[START]

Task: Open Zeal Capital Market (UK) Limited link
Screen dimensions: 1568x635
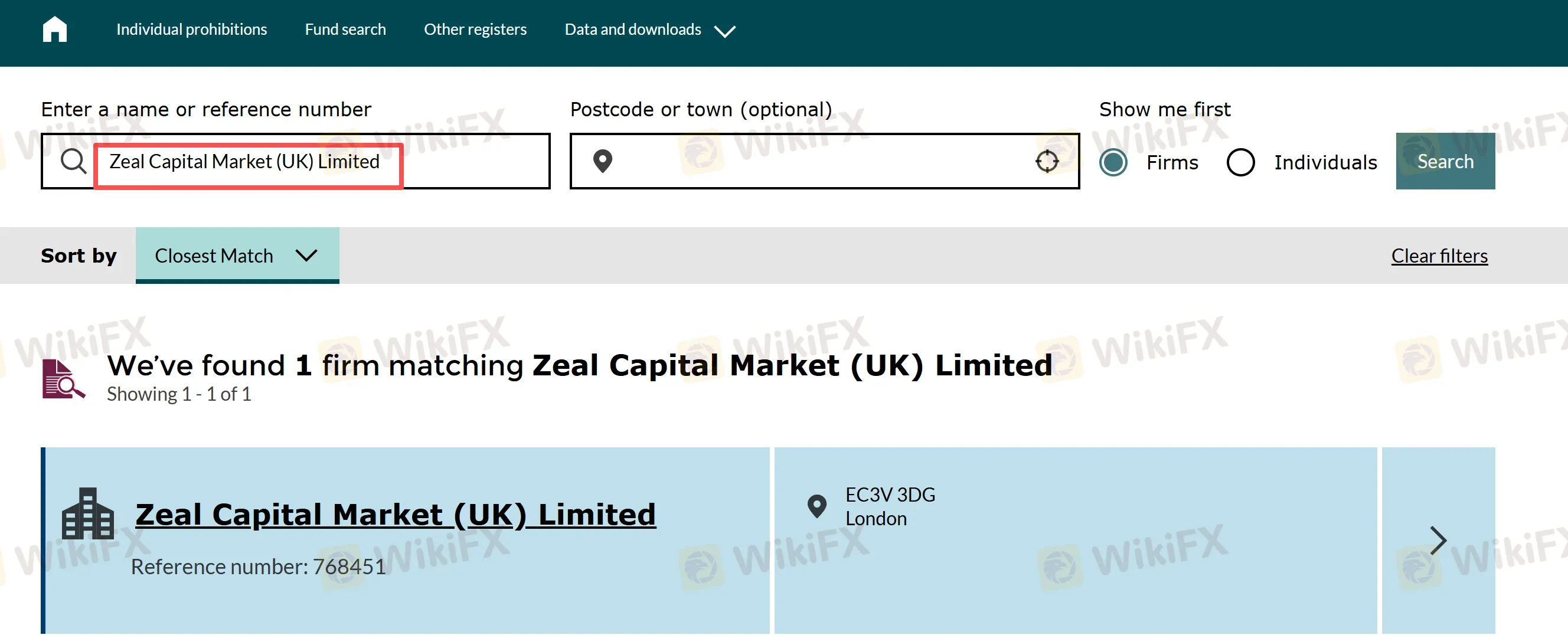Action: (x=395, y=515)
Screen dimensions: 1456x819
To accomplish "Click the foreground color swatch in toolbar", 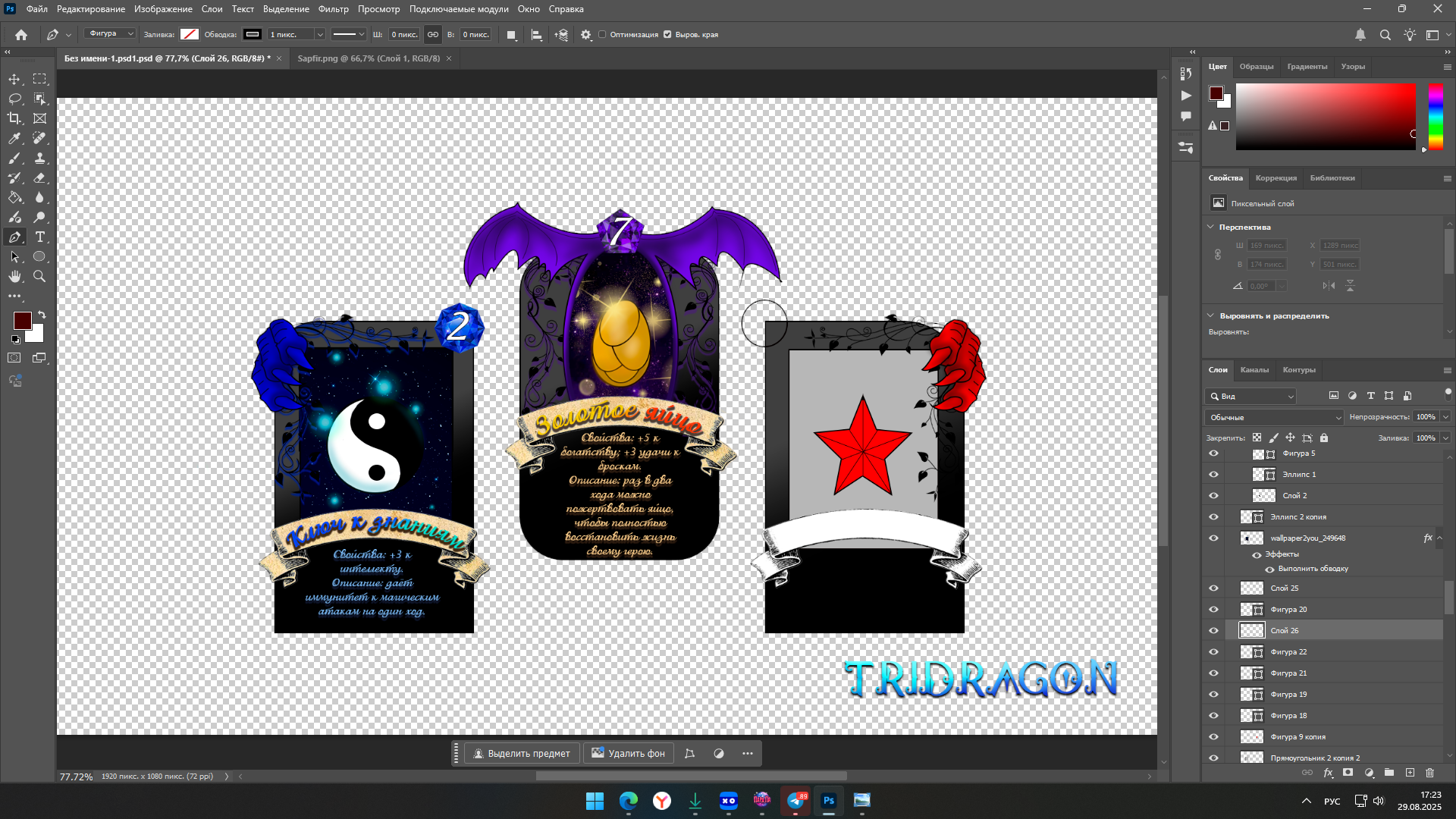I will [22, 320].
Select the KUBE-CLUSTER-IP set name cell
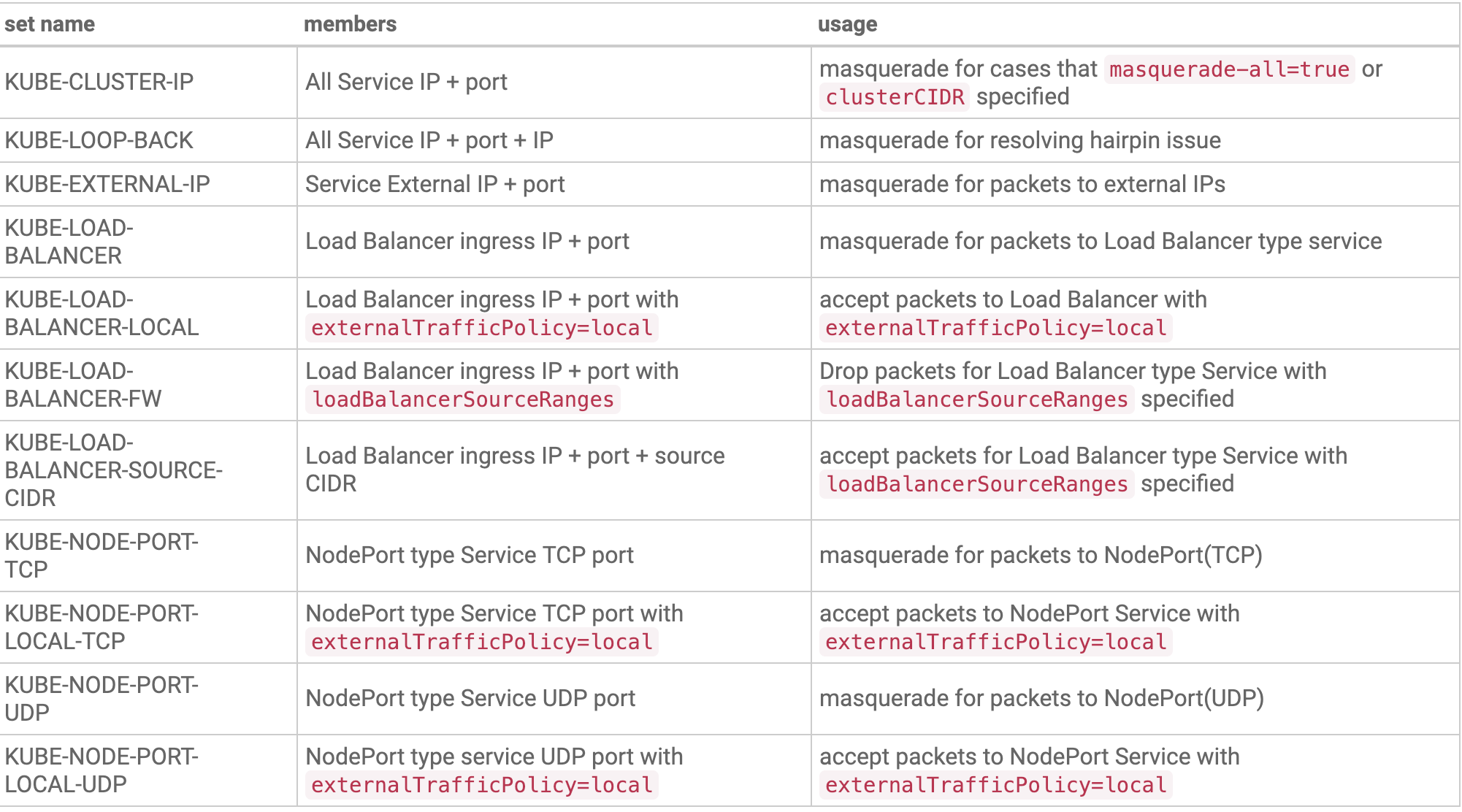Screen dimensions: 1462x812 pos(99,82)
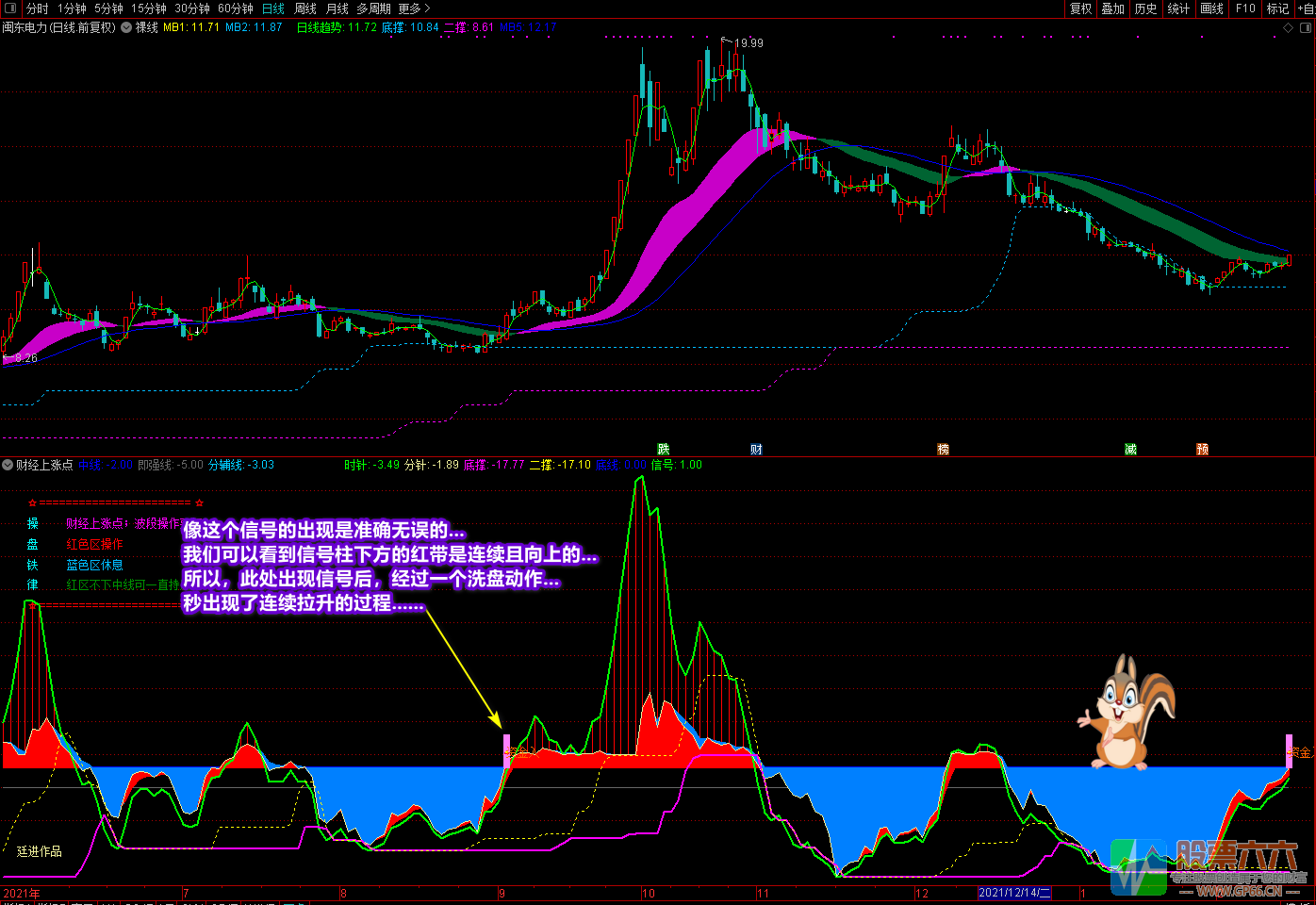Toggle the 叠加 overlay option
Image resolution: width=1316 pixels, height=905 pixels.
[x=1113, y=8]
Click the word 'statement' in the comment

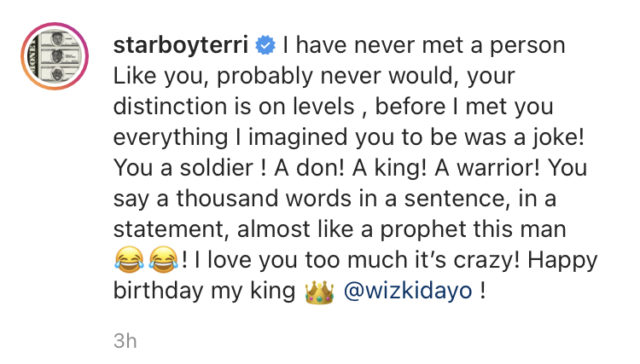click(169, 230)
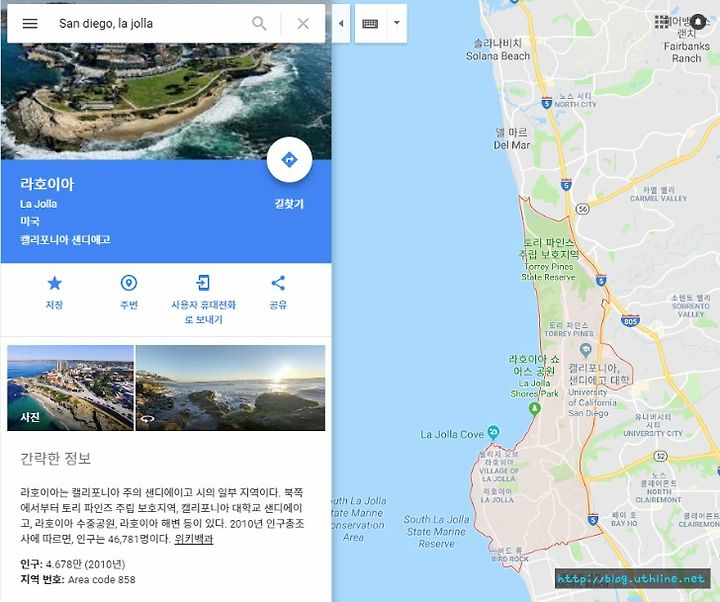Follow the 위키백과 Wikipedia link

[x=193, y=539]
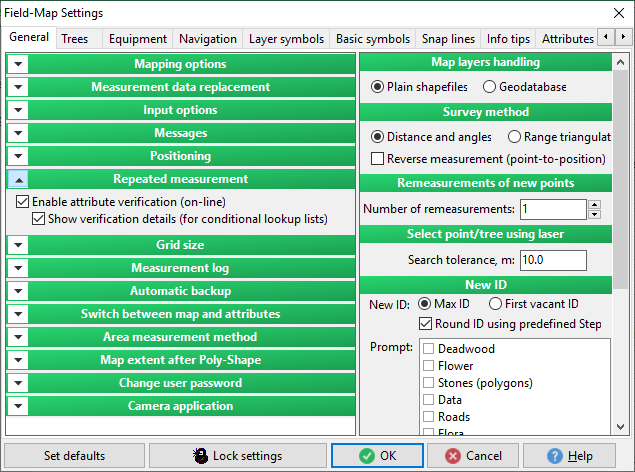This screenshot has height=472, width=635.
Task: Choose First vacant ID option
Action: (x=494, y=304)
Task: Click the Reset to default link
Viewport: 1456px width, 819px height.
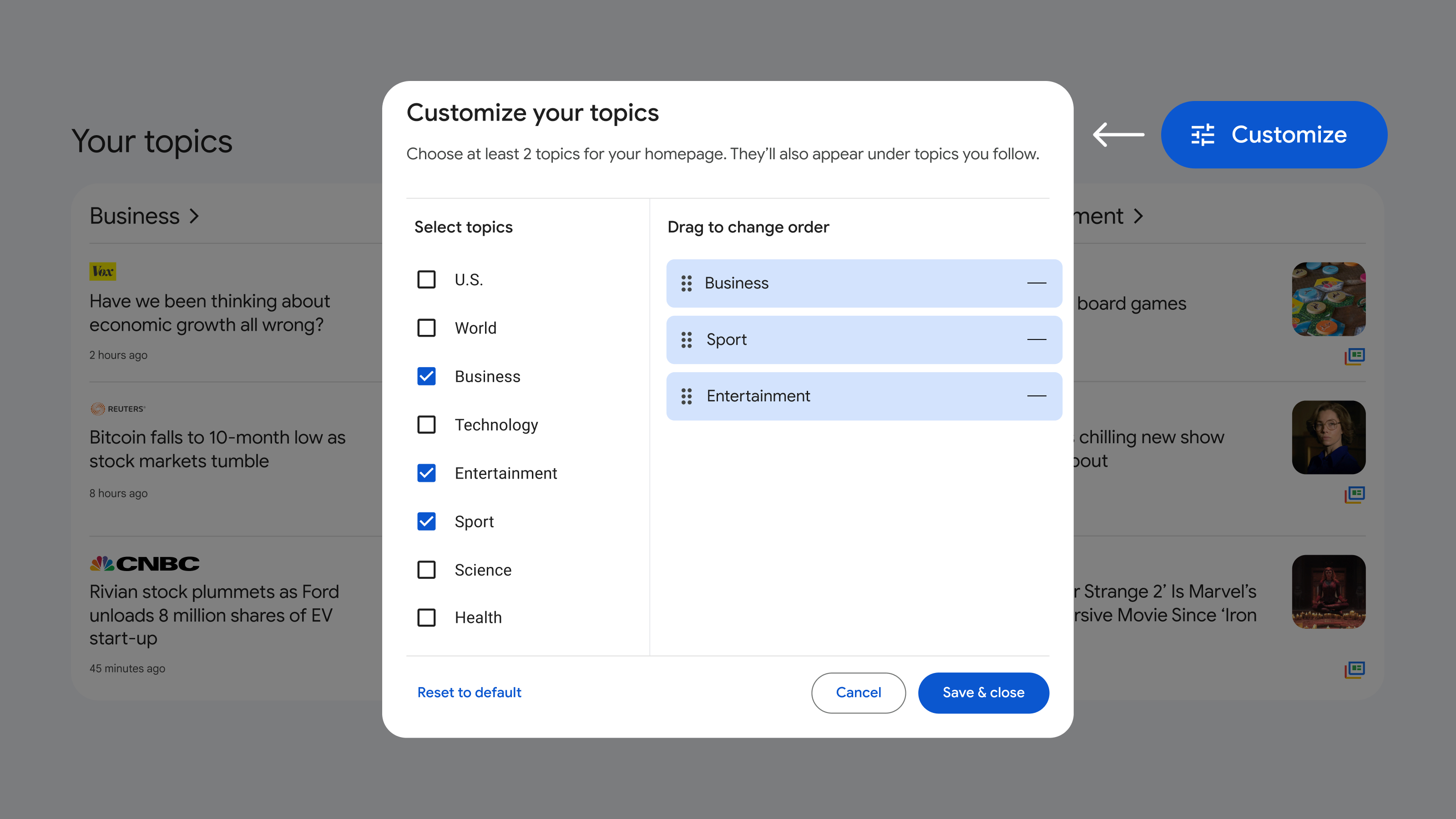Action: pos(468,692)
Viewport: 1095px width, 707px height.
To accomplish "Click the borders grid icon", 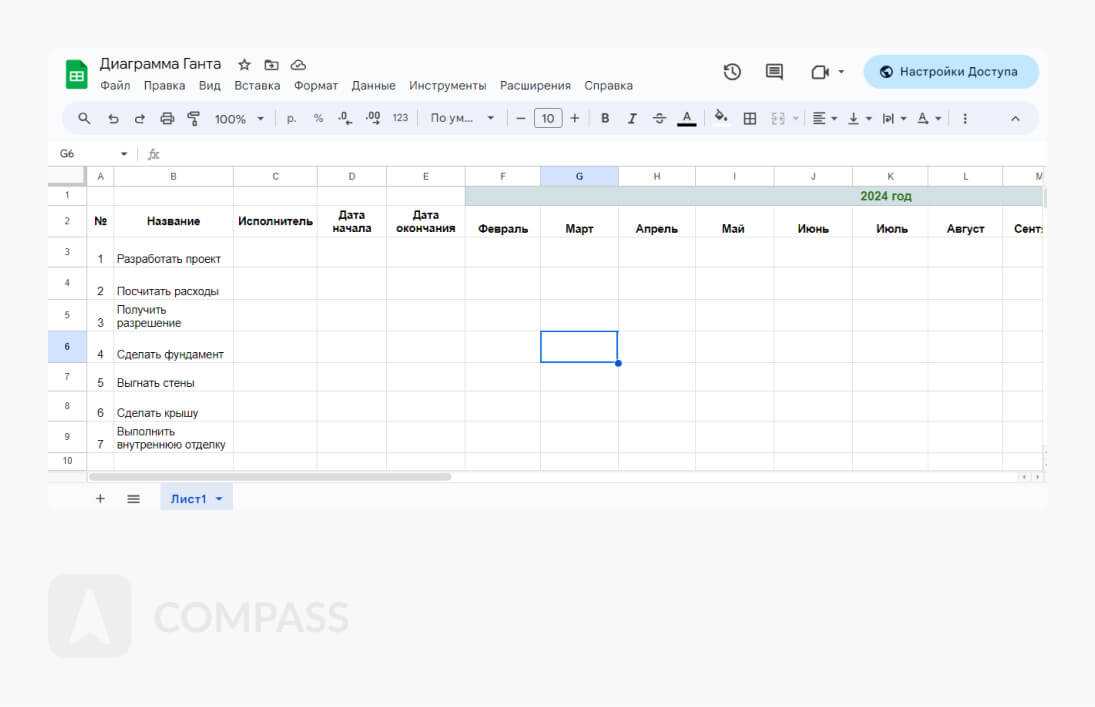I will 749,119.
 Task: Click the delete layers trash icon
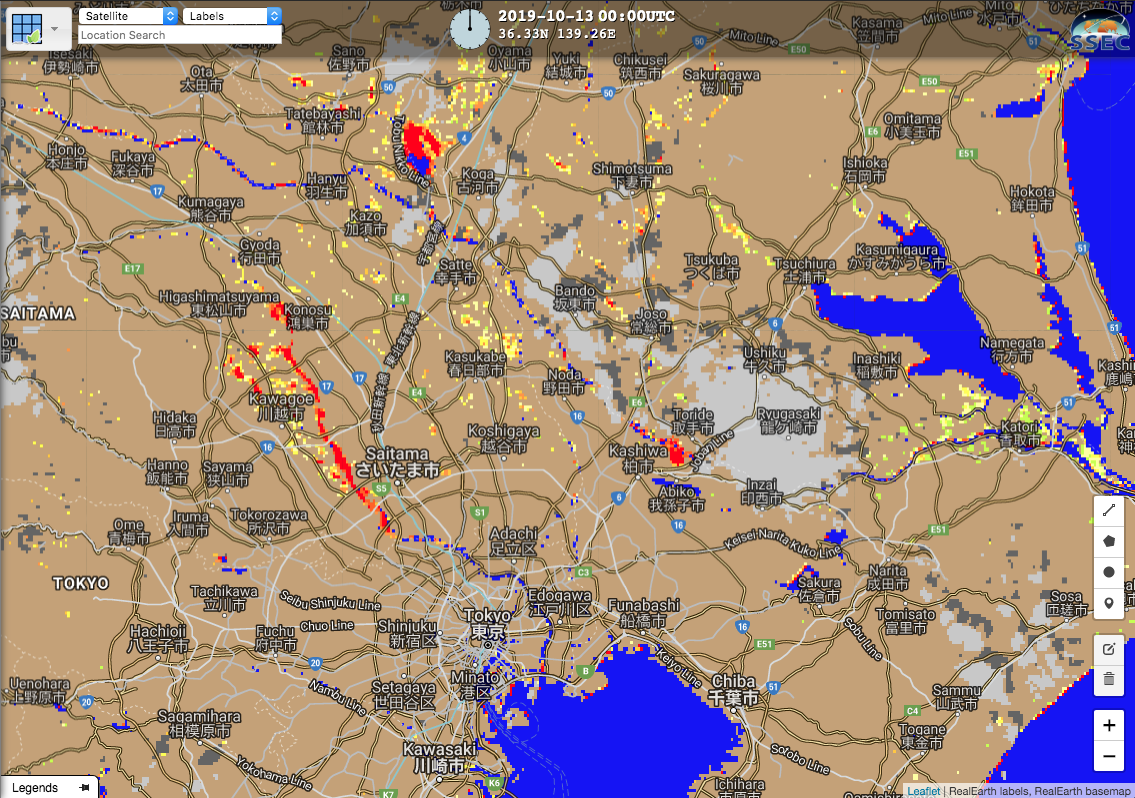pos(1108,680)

[END]

DIRECTIVE: Switch "Reset to default" to "Restore default" in the part of the items that opens with the line containing "Click the word 'statement' in the comment" and closes with the line containing "Action: pos(468,692)", and give only those lines again, leaving the pictures out.

RESULT OF THE EXERCISE:
Click the word 'statement' in the comment

click(169, 230)
Follow the 위키백과 Wikipedia link

[x=193, y=539]
This screenshot has height=472, width=635.
Task: Choose First vacant ID option
Action: (x=494, y=304)
Task: Click the Restore default link
Viewport: 1456px width, 819px height.
Action: pos(468,692)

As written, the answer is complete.